Comment by stevenhuang

2 hours ago

There is an important distinction here to the technical meaning of UB that is lost to many.

UB simply means the operation you are intending to perform has no defined semantic under the ISO C specification. That is all. Understand what this means but do not read further into it. It is easy to read further into this as you have and many do, and come to incorrect conclusions, and think this MUST result in incorrect behaviour, but this is not the claim. The claim is rather than once you write UB, you are no longer writing C the language with a defined spec, and that any manner of degrees of freedom (architecture, toolchain, etc) can now cause your code that was once behaving correctly to now behave incorrectly. That is the danger.

> That is a valid operation. Now if that pointer isn't valid (and being unaligned is one of many reasons it could be invalid) then calling the function with that invalid pointer will be UB.

This is incorrect. The moment you express this in source code, it is already UB wrt to the C abstract machine.

6.3.2.3. 755 If the resulting pointer is not correctly aligned for the pointed-to type, the behavior is undefined.

https://c0x.shape-of-code.com/6.3.2.3.html

The important distinction is to KNOW this is still UB; whether the operation yields the expected behaviour on your platform and architecture is completely a separate question.

The reason this is of utmost important is because the C compiler operates on the C abstract machine.

If you violate language invariants, the compiler can--keyword can--emit WRONG code and it will be CORRECT to do so because C unfortunately allows it to. When this happens it's silent and deadly and it's a pain to debug. The point of all this seeming language lawyering is not FUD, it is genuine frustration with these footguns of the language that we are trying to share with others. Understanding UB correctly really is what separates those that know C and those that "know" C.

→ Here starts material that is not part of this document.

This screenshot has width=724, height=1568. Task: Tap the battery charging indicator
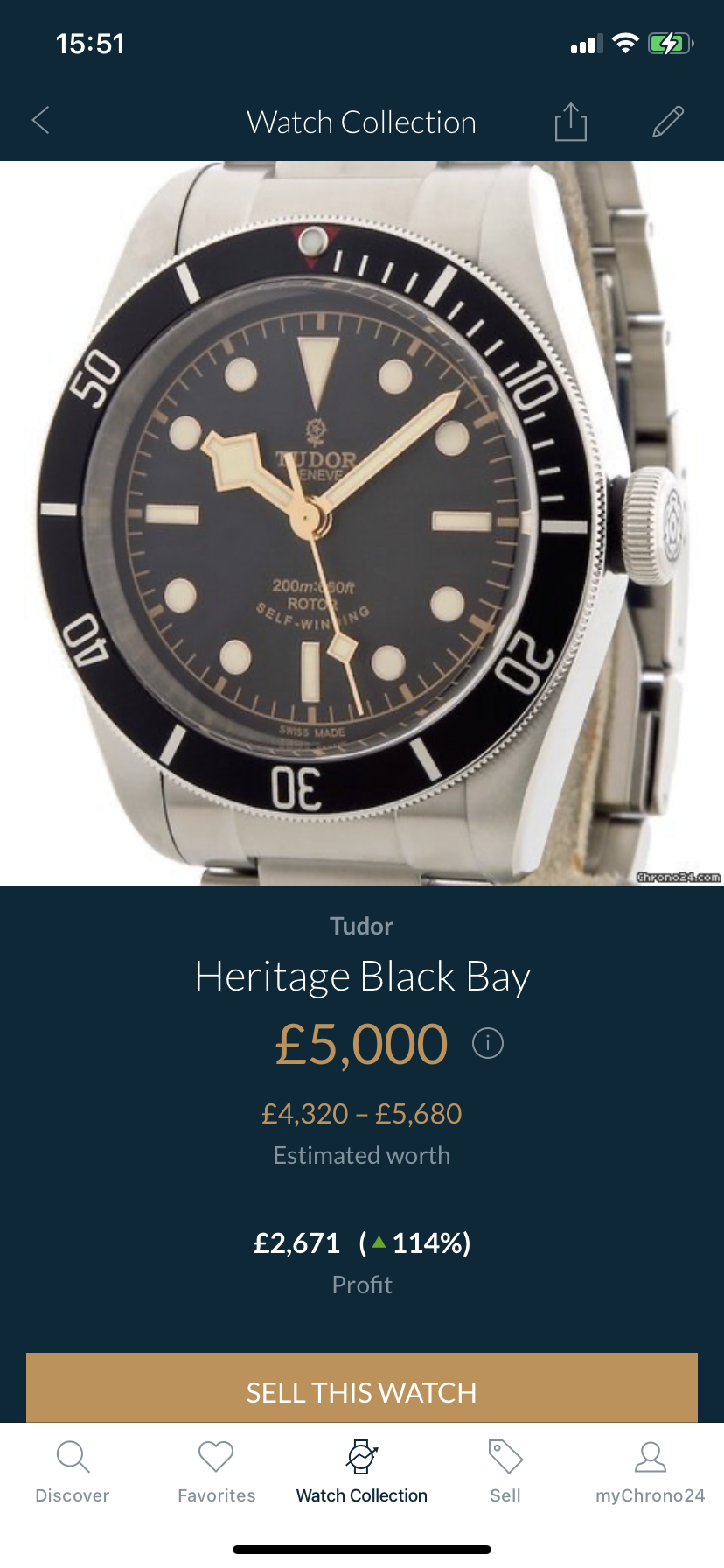pos(671,44)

Things will work and then they won't. This can be fine for most cases but not fine for others. If you use C in 2026 you need to understand this.

> come away more confused and scared

This is the correct take. One aught to be more confused and scared after learning about UB; the language simply leaves things under-specified and it is up to the developer to understand they are engaging in UB.

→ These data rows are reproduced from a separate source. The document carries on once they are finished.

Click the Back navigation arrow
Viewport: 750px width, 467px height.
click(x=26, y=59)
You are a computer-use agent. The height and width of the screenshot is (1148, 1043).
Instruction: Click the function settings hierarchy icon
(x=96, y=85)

Once UB is acknowledged, one aught to impress upon themselves the software they build is dependent ever more on the whims of their particular compiler (clang/gcc), compiler flags (optimizations), architecture, and runtime environment.

Maybe I'm misunderstanding. Here is what I'm trying to say.

"Accessing an object which is not correctly aligned" - this is UB

"As an example of this, take this code: ..." - this (code) is not UB.

Is this incorrect somehow?

You could interpret the second sentence as 'under the assumption of an unaligned pointer, let's look at what this seemingly innocuous (and correct) code does.'

But that's not what they did. They presented that code as if it's incorrect (following the whole premise of the article 'Everything in c is UB'). That's what the whole article does, they take a topic with real concerns, then present 'normal' code, and then imply the code is the issue (and therefore the language), not the premise.

You know what would be better, show an example that clearly shows the complete path for the premise to the issue. Ie show some code that generates an unaligned pointer and then uses it. Why did the author not do that? Surprise, because it's actually pretty hard to write code that's 'guaranteed' unaligned behavior.

    int foo[10];
    int *bar = (int *)(((int)&foo) + 1);

Is this unaligned access? You don't know because you don't know the size of int.

And in fact that's the whole point - things surrounding alignment and sizes are given the 'privilege' of being undefined in c so that compilers are easier to write. It's very debatable if this was/is a good idea, but that's where the debate should be, not illusorily ascribed to derefing pointers.

If I'm misunderstanding, please let me know. Specifically, if you're claiming (1) either the literal code in the first box of the article is UB, or (2) please write some literal code that is UB in the vein of the first claim of the article. I think that would help me bridge the gap that we seem to be having.